** start of INPUT **

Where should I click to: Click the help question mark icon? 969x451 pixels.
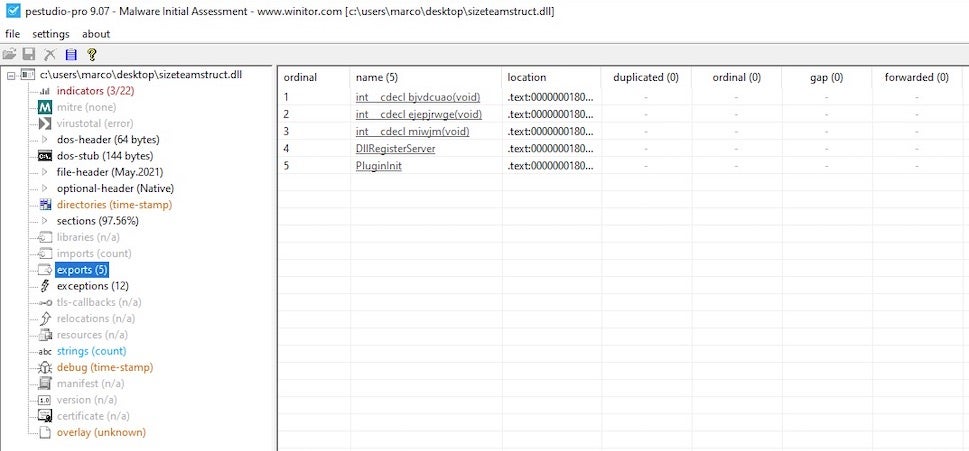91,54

** end of INPUT **
** start of INPUT **

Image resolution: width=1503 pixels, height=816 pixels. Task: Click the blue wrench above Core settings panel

** end of INPUT **
** start of INPUT **

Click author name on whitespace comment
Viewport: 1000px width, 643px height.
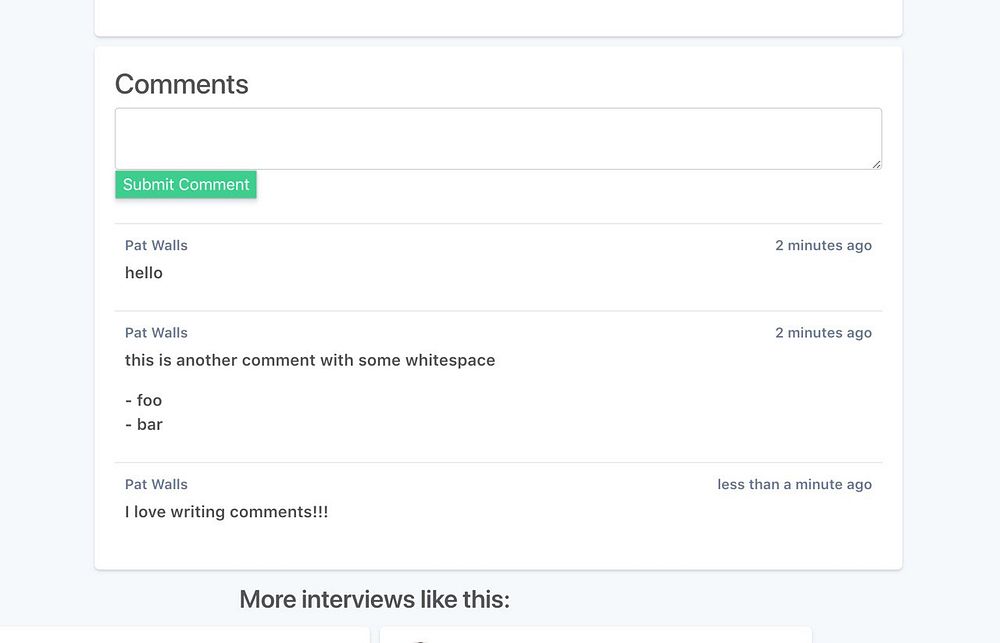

** end of INPUT **

__AIM OF THE TASK__. Repeat word for word everything from the line containing "Click author name on whitespace comment" down to the line containing "Viewport: 1000px width, 643px height.", with both of those lines included.

__WRITTEN RESPONSE__.
Click author name on whitespace comment
Viewport: 1000px width, 643px height.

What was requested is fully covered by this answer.